*RECORDS FOR PROCESSING*:
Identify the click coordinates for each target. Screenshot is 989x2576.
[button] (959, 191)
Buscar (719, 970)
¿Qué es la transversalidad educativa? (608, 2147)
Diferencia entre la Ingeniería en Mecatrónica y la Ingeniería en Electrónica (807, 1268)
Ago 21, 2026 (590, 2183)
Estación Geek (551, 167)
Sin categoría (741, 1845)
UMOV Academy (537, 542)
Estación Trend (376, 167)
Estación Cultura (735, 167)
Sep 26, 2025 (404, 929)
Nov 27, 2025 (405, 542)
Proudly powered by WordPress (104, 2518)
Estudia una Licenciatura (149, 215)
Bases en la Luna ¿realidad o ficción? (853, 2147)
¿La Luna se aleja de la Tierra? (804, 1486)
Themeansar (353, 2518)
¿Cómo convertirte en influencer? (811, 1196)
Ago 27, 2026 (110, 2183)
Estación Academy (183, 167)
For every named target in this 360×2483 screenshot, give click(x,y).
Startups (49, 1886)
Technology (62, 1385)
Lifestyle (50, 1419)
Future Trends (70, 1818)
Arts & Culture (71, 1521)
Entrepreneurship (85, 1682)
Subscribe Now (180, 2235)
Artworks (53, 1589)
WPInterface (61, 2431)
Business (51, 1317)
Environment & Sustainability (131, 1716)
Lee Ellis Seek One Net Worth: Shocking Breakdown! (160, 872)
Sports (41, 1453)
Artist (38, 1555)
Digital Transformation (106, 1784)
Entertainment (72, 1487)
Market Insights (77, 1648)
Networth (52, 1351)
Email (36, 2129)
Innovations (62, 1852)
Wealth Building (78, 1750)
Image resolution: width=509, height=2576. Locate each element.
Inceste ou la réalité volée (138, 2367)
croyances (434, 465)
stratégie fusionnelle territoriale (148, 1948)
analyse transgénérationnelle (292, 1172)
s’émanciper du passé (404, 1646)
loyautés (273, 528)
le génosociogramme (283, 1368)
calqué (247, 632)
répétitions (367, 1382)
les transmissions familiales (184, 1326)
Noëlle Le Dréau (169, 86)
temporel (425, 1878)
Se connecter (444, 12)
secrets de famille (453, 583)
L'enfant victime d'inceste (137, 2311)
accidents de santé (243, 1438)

*EXERCISE DESCRIPTION*: Every line that holds the word "target" should be copied from the records above.

*RESULT*:
Identify the click coordinates for each target. Screenshot is 989x2576.
For every named target in this 360×2483 screenshot, give click(x,y).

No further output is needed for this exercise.